You order a cappuccino, but you get a macchiato. You get to your stop, but the bus driver doesn’t register your frantic call to open the back door above the din of other commuters. You ask Siri for the time and she replies “OK — calling grandma.” These blips in communication are at best an inconvenience. At worst, and particularly for people with speech issues, they can completely hamper your everyday life.
For people who either have poor or no verbal communication abilities, being misunderstood or just outright ignored can be a daily experience that affects both their quality of life and their ability to move in the world.
Millions of people have conditions affecting speech — ALS, cerebral palsy, and Parkinson’s disease all change speech. So can stroke, autism, and other neurological conditions. But just as these conditions can make it more difficult for other people to listen and understand what they want to communicate, the near-ubiquitous, voice-controlled technologies we have welcomed into our lives — smartphones, Google Homes, Alexas, and so on — also don’t tend to catch their drift.
In fact, Google’s speech recognition software is so terrible that the company is trying to fundamentally change how computers hear humans with varying verbal abilities — “Project Relate.”
Aubrie Lee, is a brand manager at Google. Lee’s speech is affected by muscular dystrophy. In a post on Google, she says Project Relate could mean the difference between feeling disconnected or feeling welcomed.
“I’m used to the look on people’s faces when they can’t understand what I’ve said,” Lee says. “Project Relate can make the difference between a look of confusion and a friendly laugh of recognition.”
What is Project Relate?
Project Relate is an Android app designed on top of Google’s existing speech-recognition software. The goal is to learn how to understand and translate atypical human speech patterns.
Julie Cattiau is the project manager. She tells Inverse it all got started when programmers recognized a flaw in Google’s current speech recognition technology.
“We realized that Google’s speech recognition could be improved for people whose speech was impacted by a medical condition,” Cattiau says.
After more than two years in development, the team has collaborated with speech and language pathologists and amassed a training dataset composed of more than a million speech samples from more than 1,000 people.
There are other apps trying to do much the same thing, like Voiceitt and APP2Speak. But the universality of Google products could mean Project Relate has an outsize influence on how computers hear, understand, and act on what we tell them verbally.
Where speech recognition fails
Speaking into a pinhole microphone in our phones and having a disembodied voice respond intelligently feels extremely removed from reality. But Cattiau explains speech recognition software like Google’s is built by feeding an algorithm millions of real-life speech samples.

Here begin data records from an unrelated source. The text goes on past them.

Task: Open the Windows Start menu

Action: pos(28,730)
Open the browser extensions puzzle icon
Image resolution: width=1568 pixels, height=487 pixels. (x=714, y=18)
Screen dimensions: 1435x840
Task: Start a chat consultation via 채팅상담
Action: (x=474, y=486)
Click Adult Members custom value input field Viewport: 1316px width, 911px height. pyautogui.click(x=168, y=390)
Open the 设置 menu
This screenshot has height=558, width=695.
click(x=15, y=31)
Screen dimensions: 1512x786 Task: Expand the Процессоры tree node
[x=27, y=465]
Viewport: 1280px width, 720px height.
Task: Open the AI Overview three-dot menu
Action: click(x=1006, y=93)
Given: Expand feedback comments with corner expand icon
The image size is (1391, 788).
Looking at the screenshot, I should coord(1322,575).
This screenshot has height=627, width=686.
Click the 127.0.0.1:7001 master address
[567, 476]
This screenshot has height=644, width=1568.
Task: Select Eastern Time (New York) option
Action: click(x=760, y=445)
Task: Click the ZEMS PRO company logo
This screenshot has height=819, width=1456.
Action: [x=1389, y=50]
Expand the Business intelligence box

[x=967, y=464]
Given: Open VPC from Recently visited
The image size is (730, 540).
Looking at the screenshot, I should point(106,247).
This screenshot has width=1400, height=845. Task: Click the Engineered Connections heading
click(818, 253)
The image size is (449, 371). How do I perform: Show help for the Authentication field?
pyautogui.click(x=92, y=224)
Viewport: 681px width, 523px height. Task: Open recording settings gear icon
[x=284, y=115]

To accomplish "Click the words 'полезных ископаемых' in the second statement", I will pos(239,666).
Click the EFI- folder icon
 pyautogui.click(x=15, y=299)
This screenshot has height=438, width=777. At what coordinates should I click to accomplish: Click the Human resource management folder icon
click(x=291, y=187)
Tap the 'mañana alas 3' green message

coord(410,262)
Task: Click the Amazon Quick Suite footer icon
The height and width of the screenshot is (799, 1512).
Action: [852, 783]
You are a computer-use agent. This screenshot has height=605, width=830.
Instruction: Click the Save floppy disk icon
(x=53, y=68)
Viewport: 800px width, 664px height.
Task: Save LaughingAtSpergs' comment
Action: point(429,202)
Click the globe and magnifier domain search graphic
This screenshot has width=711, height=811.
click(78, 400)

Like a student cramming for a test, these algorithms memorize the sound of a speech clip — where the hard consonants hit, the sentence structure of repeated queries — and then apply that knowledge to new input. In A.I., this is a process known as training and validation.
The problem with a lot of our technology isn’t necessarily the tech itself but the human behind it. In the case of speech recognition, the data given to these algorithms drastically skew toward clips of accent-free, unimpaired speech.
How computers hear us
Instead of generalizing many different people’s speech samples, Cattiau says Project Relate, which is looking for new beta testers, works by personalizing its speech recognition to the individual.
“The app is designed so that each individual starts first by recording some phrases and then we basically use those recordings to fully personalize the speech recognition experience,” Cattiau says. “We currently require 500 examples to be read [which] can take between 30 and 60 minutes.”
These speech samples might include common queries people ask Google Assistant, or a user can personalize the app’s recognition software by training it on phrases that are particularly useful for their life. Once you’ve trained the app, however, it doesn’t continue to learn from your day-to-day interactions, Cattiau says.
Project Relate is designed for three major use cases:
- Listen, which will transcribe in real-time
- Repeat, which will repeat what you’ve said using a “clear, synthesized voice”
- Assistant, which allows you to speak directly to Google Assistant, for example, to control Google Nest devices
The latter two features may offer users an increased measure of independence, Cattiau says.
“We have a trusted tester called Andrea who’s had ALS for I think six or seven years now,” she says.
“We actually went to her house and we equipped [it] with smart lightbulbs, smart thermostats, a smart lock on her door, and then basically gave her the Relate app so she can do some tasks around the house without having to stand up. She uses a walker to walk around the house, so she would rather not have to move too much.”
“We’re getting positive feedback from her and from her husband [that] it’s been very helpful for her,” she says.
But Project Relate isn’t a silver bullet unto itself. There are limits to how well this app works depending on how atypical a person’s speech patterns might be. Project Relate is currently only being tested for English speakers with otherwise unaccented speech, too, so the accent problem still looms large.
The universality of Google products is a plus for Project Relate’s goals, but equipping a smart home with Google products is expensive and difficult, which leads to a different accessibility problem. How Google might innovate its way out of the limits of its own product ecosystem remains to be seen.